Pour cette scientifique brillante, le fait que l’Afrique perde de plus en plus le contrôle de ses programmes de recherche scientifique, de ses ressources génétiques, de ses semences, de ses choix même en matière d’alimentation, représente une douleur, une catastrophe. Elle tente d’en savoir le plus possible sur ce qui se concocte dans les laboratoires pour modifier génétiquement de variétés africaines dont les semences devront être rachetées chaque année au prix fort par les paysans. « Nous avons beaucoup de peine à obtenir les informations sur ce qui se trame dans les laboratoires de recherche, regrette-t-elle. Nous devons recouper les témoignages de paysans, de chercheurs. ».

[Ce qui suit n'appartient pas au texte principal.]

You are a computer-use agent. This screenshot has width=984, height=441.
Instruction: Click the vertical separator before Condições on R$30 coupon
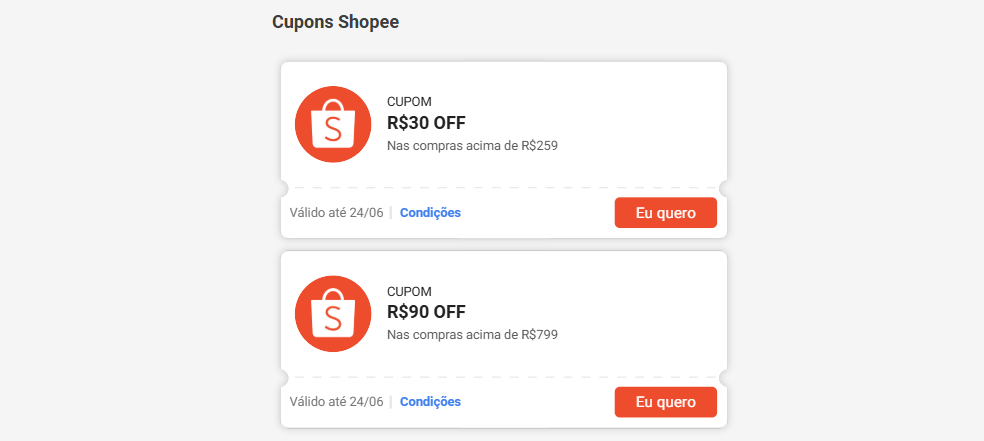(391, 213)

C’est ainsi qu’elle a appris l’existence d’un sorgho génétiquement modifié développé par Syngenta en Suisse, avant d’être expérimenté en Afrique du Sud. Ou encore de niébé, qui fait l’objet d’expérimentations dans des laboratoires au Burkina Faso, pays devenu lui-même un véritable laboratoire pour toutes sortes d’expériences transgéniques, et ce dans l’opacité la plus totale. « Les tests sur les OGM sont cachés dans nos pays, parce que leurs promoteurs savent qu’il y a de la résistance », conclut-elle, bien décidée à tout faire pour accroître cette résistance.